Fourth edition By Christopher Ham Macmillan 240 pages£45 hardback£14.99 paperback
Among health policy analysts, Chris Ham is unrivalled in his ability to distil and synthesise complex policy developments and present them in a clear and digestible manner for non-specialists. The fourth edition of Health Policy in Britain has all these familiar hallmarks.
It is aimed primarily at undergraduate social policy and administration students but, as with earlier editions, it will almost certainly acquire a far wider readership. Indeed anyone seeking a general review of current developments in UK health policy will be hard pressed to find a better text.
The book falls into two main sections. The first part provides a narrative account of the development of health policy from the 19th century to the present day.
The chapter on New Labour and the NHS is impressively up-to-date. It must be the first general textbook to discuss primary care groups, new approaches to clinical governance, the comprehensive spending review and even the 'third way'.
The second part focuses on the policy process, with chapters on making and changing, implementing, monitoring and evaluating policy. The last chapter brings together diverse material from the audit explosion to health improvement programmes.

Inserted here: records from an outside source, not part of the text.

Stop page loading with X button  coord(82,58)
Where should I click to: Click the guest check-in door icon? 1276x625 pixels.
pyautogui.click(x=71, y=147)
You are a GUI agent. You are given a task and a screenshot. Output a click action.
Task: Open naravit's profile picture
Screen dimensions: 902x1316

Reflecting Ham's political science background, the final chapter is on power in health services.
Ham has 20 years' experience of straddling the academic, policymaking and practitioner worlds and draws on this to present an extremely comprehensive account of the policy process.

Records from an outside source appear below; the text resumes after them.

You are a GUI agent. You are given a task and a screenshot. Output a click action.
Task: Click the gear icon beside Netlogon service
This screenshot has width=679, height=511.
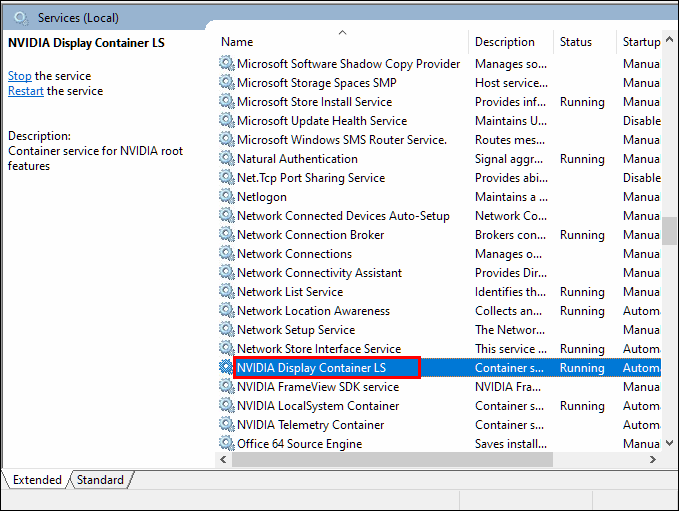pos(227,197)
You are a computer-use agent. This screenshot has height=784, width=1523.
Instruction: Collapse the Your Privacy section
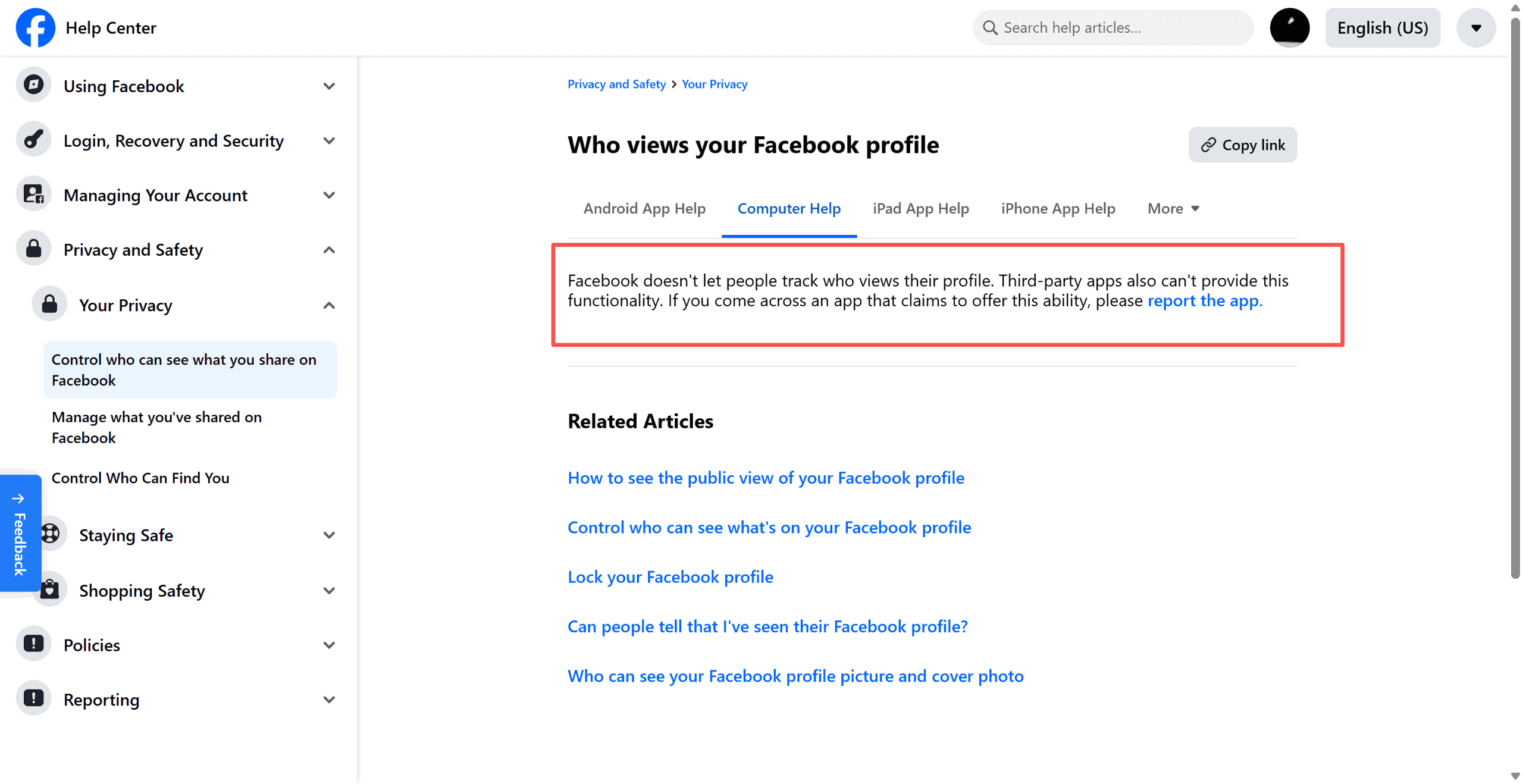[329, 305]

But the book does have its limitations. Parts are showing their age. Much of the policy process discussion draws on literature published 20 years ago or more, with extensive references to the diaries of Castle, Crossman and Wilson. Discussions of corporatism and Marxist approaches to power have a rather 1970s ring.
Readers looking for insights into the very different policy world of the 1990s may be rather disappointed.
Ham's declared intention of discussing policy in a dispassionate manner, while admirable in a textbook, does lead to a certain blandness and sometimes Panglossian view of the evolution of policy.
But, overall, these deficiencies are more than counterbalanced by the breadth of material in the book, the way it has been woven together and the clarity of its presentation.
Everyone with an interest in health policy should possess a copy of this book.